James Monk may have been little known to many BB readers but, despite his life as a busy medical doctor, for many years he played a significant role in the development of scientific ornithology in Britain, mainly through his involvement with the British Ornithologists’ Union. With an easy manner he was calm and unflappable, hard-working and highly competent.
James was born in 1915 in Delhi, the son of a missionary teacher. He was educated at Winchester College, followed by Trinity College, Oxford, where he read medicine (or physiology as it was then, a subject which he regarded as ‘quite useless’). In the midst of his course, he was called up in 1942, and spent four years in the Royal Army Medical Corps, serving in Tunisia, Sicily and through Italy. Research on malaria in servicemen earned him a DM from Oxford, and led to publications in the British Medical Journal and elsewhere. He entered full-time General Practice in 1947 at Goring-on-Thames, in Oxfordshire, where he lived for the rest of his life.
Ornithology was his hobby. At school, Dick Cornwallis was the only other pupil who shared his interest; they became great friends and went birdwatching together. In Oxford, W. B. Alexander (WBA) taught James how to count and ring birds and H. N. Southern taught him bird songs. He was friendly with a fellow bird-minded student, Hugh Elliott, and joined both the BTO and the Oxford Ornithological Society, of which he became Secretary. During the war, in Tunisia, James found himself with so few patients that he could spend most of his time birdwatching. This was well before the halcyon days of field guides, but in answer to a plea for help, WBA sent him a copy of Whittaker’s two-volume Birds of Tunisia, together with an apologetic request for reimbursement of the cost, a princely five guineas. James later presented these volumes to the Alexander Library in Oxford (with an inscription on their history).
James’s wartime postings led to a particular interest in bird migration, which was followed, back home, by a close friendship with Reg Moreau, then editor of the Ibis, the journal of the BOU. James authored or co-authored several papers on bird migration in various parts of southern Europe and North Africa. He was the first to analyse Nest Record Cards from the BTO, leading to a paper on the breeding of Greenfinches Chloris chloris, which had the distinction of being the first paper in the new journal, Bird Study, in 1954 (1: 2-14). James developed a fascination with Wrynecks Jynx torquilla, which still bred in the Goring area into the 1950s. Under the auspices of the BTO, he organised a national survey, which led to two further papers in Bird Study, the last describing the past and current status of the Wryneck in Britain (Bird Study 10: 112-132).

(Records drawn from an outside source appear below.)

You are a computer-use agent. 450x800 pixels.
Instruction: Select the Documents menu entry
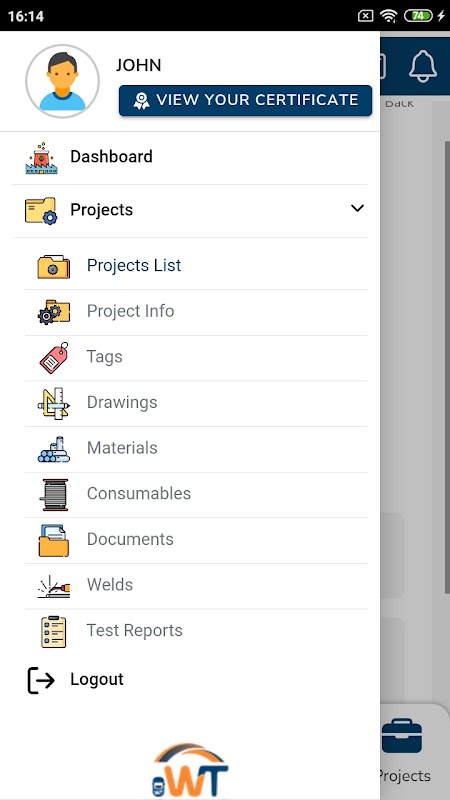point(196,540)
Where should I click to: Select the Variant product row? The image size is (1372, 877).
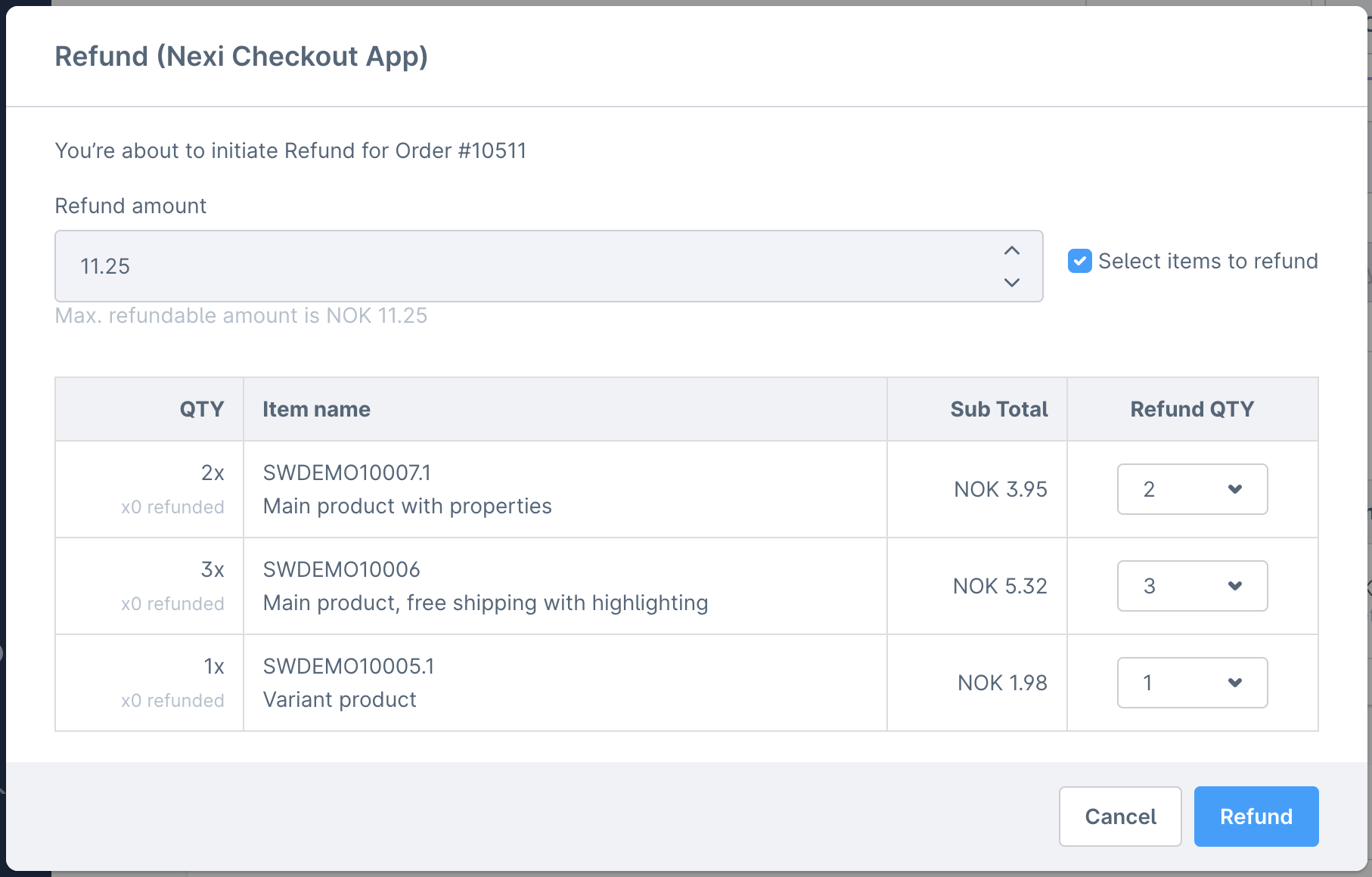tap(340, 699)

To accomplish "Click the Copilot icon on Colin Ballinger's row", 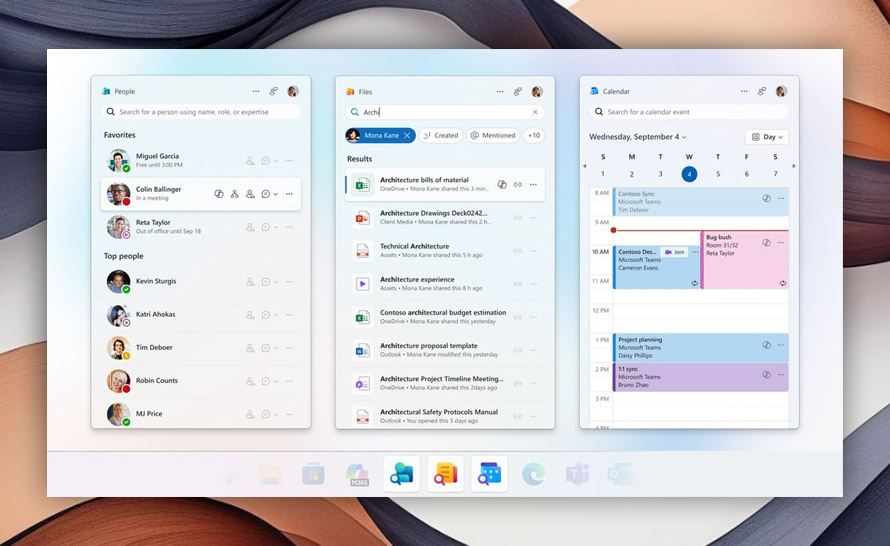I will pyautogui.click(x=219, y=194).
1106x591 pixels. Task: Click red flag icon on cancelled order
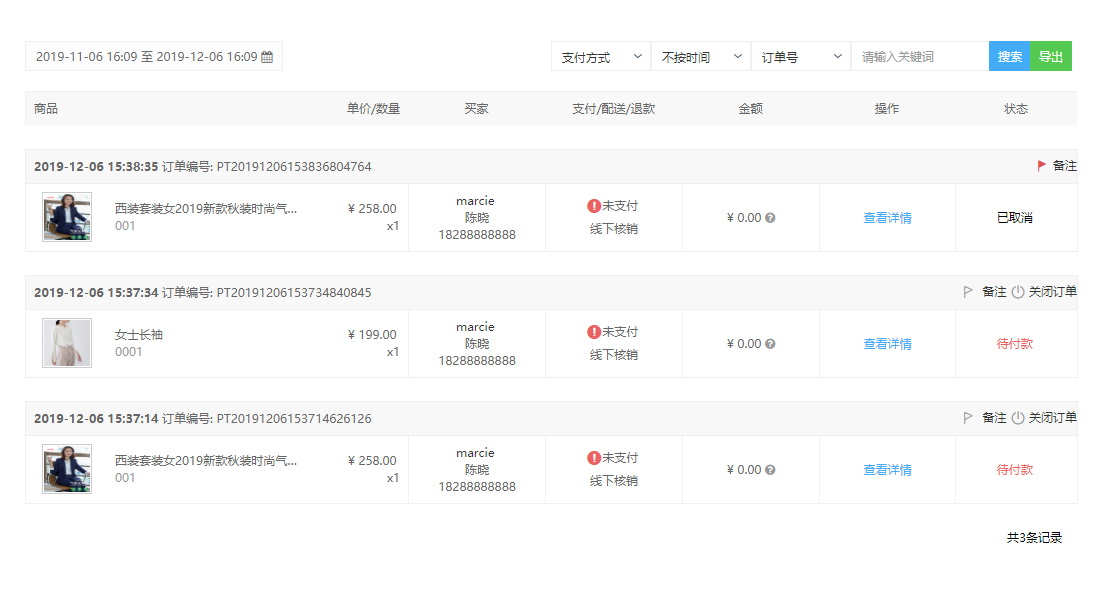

Over a period of 32 years James held every office in the BOU except Treasurer, serving as Assistant Editor (1956-60), then Editor of the Ibis (1960-66), Honorary Secretary (1967-72), Vice-President (1978-82), and finally President (1983-87). He took over from Reg Moreau as editor of the Ibis at a time when ornithological research was expanding rapidly and, like his predecessor, had the enviable ability to turn dull and turgid scientific writing into interesting, succinct and readable text. During a period when James had about 3,000 patients on his list, his Ibis ‘hobby’ absorbed much of his spare time, and during his years as editor, his young daughter pinned a notice on his study door which read: ‘Ibis going on in here. Please knock before going in. Thank-you.’ When Reg Moreau died in 1970, James undertook to finish and see through publication Moreau’s classic book on The Palearctic-African Bird Migration Systems (1972). In 1975, under his initiative but following a suggestion from Bill Bourne, the BOU started a checklist series, which James edited for 13 years, and which at that time filled a vacant niche in the ornithological literature. James was also heavily involved with the British Ornithologists’ Club, acting as Chairman for four years (1968-71), and then editor of its Bulletin for 15 years (1976-90). No-one was more deserving of the BOU’s Union Medal, awarded in 1988 ‘in recognition of eminent services to ornithology’. James died peacefully on 8th May 2014, aged 98 years, and was survived by his wife Diana, four children, 11 grandchildren and four great-grandchildren.
Compiled with help from recordings made by Jeremy Greenwood of an interview with James Monk in 2011, to be placed in the BTO archives.